The Government determined the tax by estimating DeLorenzo's wagers from August 1, 1967 to October 4, 1967 to be in the sum of $111,815.26. This calculation was made by multiplying the amount of wagers recorded on the day of his arrest by the number of working days (56) between the commencement of surveillance and the arrest date. This is an admittedly crude determination of how much DeLorenzo owes the United States because of his clandestine sporting proclivities. However, precise calibration of the amount of wagers placed in these circumstances is not feasible. The Internal Revenue Code places the responsibility for maintaining accurate records of the gross amount of wagers received on the person who is liable for the tax. 26 U.S.C. § 4403.*fn2 DeLorenzo admittedly kept no such records and he is obviously not in a position to complain about the uncertainty of his receipts and the taxes he must pay.

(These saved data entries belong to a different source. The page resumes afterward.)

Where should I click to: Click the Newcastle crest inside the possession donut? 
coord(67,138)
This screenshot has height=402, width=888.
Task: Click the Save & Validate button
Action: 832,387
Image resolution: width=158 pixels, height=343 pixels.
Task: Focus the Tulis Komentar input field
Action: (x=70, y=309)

Where no records are kept the Commissioner of Internal Revenue is authorized to make an estimate by any reasonable method. Hamilton v. United States, 309 F. Supp. 468, 472-73 (S.D.N.Y. 1969), aff'd, 429 F.2d 427 (2d Cir. 1970), cert. denied, 401 U.S. 913, 27 L. Ed. 2d 812, 91 S. Ct. 881 (1971); United States v. Firtel, 446 F.2d 1005, 1006-07 (5th Cir. 1971). The taxpayer in a refund suit bears the burden of proving not merely that the Commissioner's calculation is erroneous but also the amount he is entitled to recover. United States v. Janis, 428 U.S. 433, 440, 49 L. Ed. 2d 1046, 96 S. Ct. 3021 (1976); Lewis v. Reynolds, 284 U.S. 281, 283, 76 L. Ed. 293, 52 S. Ct. 145 (1932). This burden remains with the taxpayer even though a civil collection suit is brought by the Government, in this case by its counterclaim. Lesser v. United States, 368 F.2d 306, 310 (2d Cir. 1966) (en banc).*fn3
Here the taxpayer claimed that use of the multiplier 56 to arrive at gross wagers received was unfair and improper since he was not observed taking wagers during the entire 56-day period. A reading of the record discloses that in any event the district court's finding that DeLorenzo was observed taking bets one-third of the time between August 1, 1967 and September 26, 1967 was clearly erroneous. The undercover investigator's testimony was that he had failed to observe the taxpayer taking bets one-third of the time in the period in question. More importantly the taxpayer's own testimony was as follows:
Q. It is your testimony that every day - every work day from August 1 to October 4 you took bets, you were engaged in the gambling business?
A. I would say five or six days a week, yes.
On the basis of this admission, the conclusion of the court below that the 56-day figure "was not shown to be rationally based on any fact recited during this hearing" must be set aside. The taxpayer here has kept no records and has admitted to full-time devotion to his vocational or avocational activities as a bookie. The only rational estimate of his total income must therefore be based on those records seized on October 4, 1967 when he and his employee were arrested. While he argues that his receipts were high on this day because of the World Series, he has not proffered any evidence of normal receipts. On this record we must reverse the judgment below and remand to the district court with instructions to enter judgment for the United States on its counterclaim ...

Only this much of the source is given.